What needs to be done
Please check every line of the listing for "Policy" and copy each line where it is found.

Provided information

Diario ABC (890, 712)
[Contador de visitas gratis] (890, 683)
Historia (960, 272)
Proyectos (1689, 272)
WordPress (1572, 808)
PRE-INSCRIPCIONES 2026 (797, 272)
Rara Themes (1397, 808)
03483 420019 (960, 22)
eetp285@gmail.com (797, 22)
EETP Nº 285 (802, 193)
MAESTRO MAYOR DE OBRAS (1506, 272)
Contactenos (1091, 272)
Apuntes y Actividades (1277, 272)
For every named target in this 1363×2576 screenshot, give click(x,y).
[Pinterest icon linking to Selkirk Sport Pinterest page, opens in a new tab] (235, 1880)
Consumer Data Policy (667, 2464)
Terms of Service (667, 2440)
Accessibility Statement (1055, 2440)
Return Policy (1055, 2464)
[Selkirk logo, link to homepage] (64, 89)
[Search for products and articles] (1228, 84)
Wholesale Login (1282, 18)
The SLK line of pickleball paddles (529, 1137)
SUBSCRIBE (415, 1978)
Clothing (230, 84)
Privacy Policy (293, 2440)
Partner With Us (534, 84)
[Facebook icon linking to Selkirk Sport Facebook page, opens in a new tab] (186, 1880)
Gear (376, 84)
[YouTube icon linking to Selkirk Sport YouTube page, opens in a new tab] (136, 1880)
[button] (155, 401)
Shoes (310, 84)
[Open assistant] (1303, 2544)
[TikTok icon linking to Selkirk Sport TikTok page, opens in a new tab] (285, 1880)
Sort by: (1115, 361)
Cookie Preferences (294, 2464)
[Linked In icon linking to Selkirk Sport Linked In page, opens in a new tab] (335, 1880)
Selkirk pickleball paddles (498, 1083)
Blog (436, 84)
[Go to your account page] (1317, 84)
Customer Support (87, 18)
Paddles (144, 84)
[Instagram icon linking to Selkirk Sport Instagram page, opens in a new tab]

Exercise solution
Consumer Data Policy (667, 2464)
Return Policy (1055, 2464)
Privacy Policy (293, 2440)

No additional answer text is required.